Freitag, 1. März 2013

Durch das Pamir-Gebirge nach Tadschikistan

Ganz schoen viel Text habe ich Euch da gestern zugemutet ;-) Dafuer gibt es heute einen Haufen Bilder.

Geht sofort los:


Nein, der Junge ganz links ist nicht der Zwillingsbruder meines Bandkollegen Matthias Landgraf. Das ist Francois, der Franzose. Er kam ploetzlich in mein Hostel in Osh hereingeschneit: hoppla, noch ein Tourist, na sowas. Francois ist aus Frankreich gekommen, ueber den Landweg, durch hunderte Laender, wie z.B. Albanien, Georgien und Iran. Francois wollte eigentlich couchsurfen, beim "number one host in all of Kirgistan", Umar (das ist der Herr in der Mitte). Doch das ging nicht, denn Sam aus Japan (der Herr ganz rechts) war schneller.

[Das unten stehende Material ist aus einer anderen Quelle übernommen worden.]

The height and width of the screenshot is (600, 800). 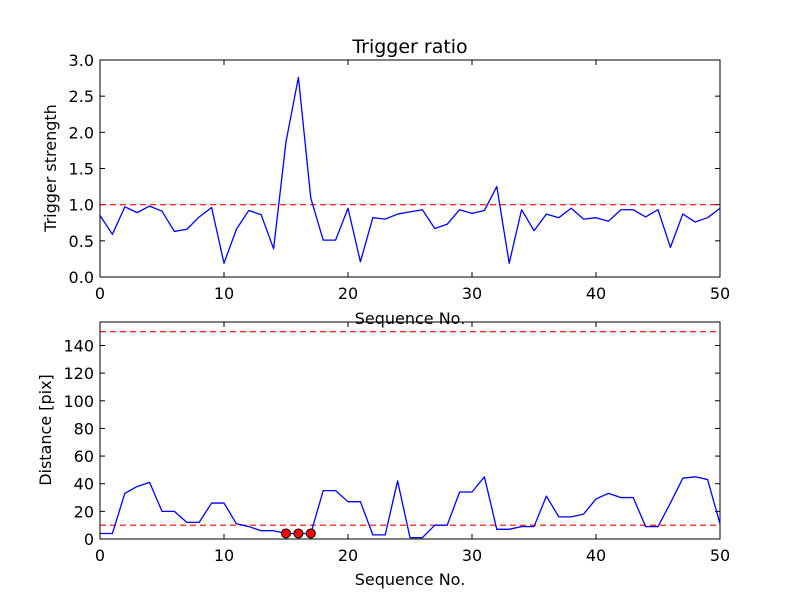 I want to click on y-tick-label: 3.0, so click(x=82, y=60).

Umar, the number one couchsurfinghost in all of Kirgistan, hat uns dafuer Osh gezeigt und zwar von oben.


Wir waren auf dem heiligen Berg "Salomons Thron", also da, wo der Prophet einst gebetet hat.

Auf einem heiligen Berg gibt es natuerlich auch heilige Zeremonien, z.B. diese hier:


Wer sieben Mal diesen Stein entlangrutscht, dessen Ruecken wird nicht mehr schmerzen, oder so. Ich hab mich nicht getraut, denn mein Ruecken tat gerade nicht weh und wer weiss, vielleicht funktioniert es auch andersherum.

Am Abend kam noch ein Couchsurfer aus Australien hinzu. Der wahnsinnige Kerl ist einen Monat lang als Backpacker durch Afghanistan gereist und hat uns darueber berichtet: "Masar i Sharif ist sicher, Kunduz auch kein Problem, Kabul geht so, da muss man aufpassen, Kandahar war saugefaehrlich".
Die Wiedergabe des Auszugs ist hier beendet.